-- start Article --
Sentinels of Freedom has been published and developed by Underbite Games this turn-based strategy title has you dipping your toes into the world of crime fighting, as you control your own superhero, and a band of others who save the city and take down one baddie at a time. Anybody who loves the turn-based genre will instantly jump to comparisons with the market leading game Xcom. This is usually fair as both Microprose and Firaxis Games have set the bar pretty high. What must be considered when looking at this title, however, is the size of the team that has worked on it. Only 4 persons make up this creative group, and with a much smaller budget to work with it wouldn’t be fair to expect the production value from its market leading peers.

If you are a gamer who loves strategy card games, and deck builders, then you will be aware of the games that Sentinels of Freedom is based on; Sentinels of the Multiverse and Sentinels Comics: The Roleplay Game. Fans of the franchise will surely be excited to have another title added to the mix, especially one that allows them a more hands on approach. I’ve never played either of these titles, so I picked this up with no understanding of the character background, or the lore surrounding the story. You need not worry if you are in the same position as myself, as everything is explained along the way, and a robust tutorial gets you up to speed pretty quickly.

So what is the premise of this game? You control your band of superheroes, each with their own special ability and strengths. You then throw into the mix your own created character, who can be a combination of many elements, and allows your geek creative juices to flow freely. Once you’ve completed the opening tutorial, you are introduced to the main hub, your heroic headquarters if you will. From here you customise your character, and select those all important missions that help to keep the villains at bay, and the world a safer place. As with most turn-based games, players can expect to experience a somewhat repetitive nature to the missions available. Effectively they revolve around rescuing people or destroying baddies. This is me dumbing down the complexity of the tasks, but essentially this is the main aim for a lot of the missions available.

The biggest surprise to me was the customisation freedom allowed for your own character. It was in depth, and totally unexpected. I didn’t take it too seriously and got to work creating a super hot chick that had badass powers. She looked great and would pummel anything in her path. She was also called Geoff, “Why Geoff?” you may ask! Why not. Geoff fit into the team instantly and lived up to her promise. Other gamers have reported making some brilliant and unique characters. If you decide to take a chance on this, then you can create the superhero of your dreams as well.
-- end Article --
-- start Provided records --
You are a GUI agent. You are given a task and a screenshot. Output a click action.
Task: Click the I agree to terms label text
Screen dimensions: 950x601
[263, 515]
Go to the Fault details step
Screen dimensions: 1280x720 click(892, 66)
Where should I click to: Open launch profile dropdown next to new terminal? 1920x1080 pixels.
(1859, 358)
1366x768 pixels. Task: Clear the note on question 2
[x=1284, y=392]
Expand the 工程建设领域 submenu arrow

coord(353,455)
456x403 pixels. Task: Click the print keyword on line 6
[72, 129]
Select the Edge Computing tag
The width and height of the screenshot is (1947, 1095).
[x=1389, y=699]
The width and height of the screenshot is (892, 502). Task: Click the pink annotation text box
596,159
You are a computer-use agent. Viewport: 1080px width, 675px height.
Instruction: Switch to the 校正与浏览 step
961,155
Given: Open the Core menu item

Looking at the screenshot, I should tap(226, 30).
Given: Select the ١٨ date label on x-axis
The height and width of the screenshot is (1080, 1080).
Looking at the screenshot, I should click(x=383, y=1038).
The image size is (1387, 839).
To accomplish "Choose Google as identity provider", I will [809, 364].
-- end Provided records --
Tasks:
a. Reproduce everything from "So what is the" down to "of the missions available." in the Sentinels of Freedom review, switching "main hub" to "central hub".
b. According to the Sentinels of Freedom review, how many people make up the team that worked on the game?

Answers to the problems:
a.
So what is the premise of this game? You control your band of superheroes, each with their own special ability and strengths. You then throw into the mix your own created character, who can be a combination of many elements, and allows your geek creative juices to flow freely. Once you’ve completed the opening tutorial, you are introduced to the central hub, your heroic headquarters if you will. From here you customise your character, and select those all important missions that help to keep the villains at bay, and the world a safer place. As with most turn-based games, players can expect to experience a somewhat repetitive nature to the missions available. Effectively they revolve around rescuing people or destroying baddies. This is me dumbing down the complexity of the tasks, but essentially this is the main aim for a lot of the missions available.

b. Four people.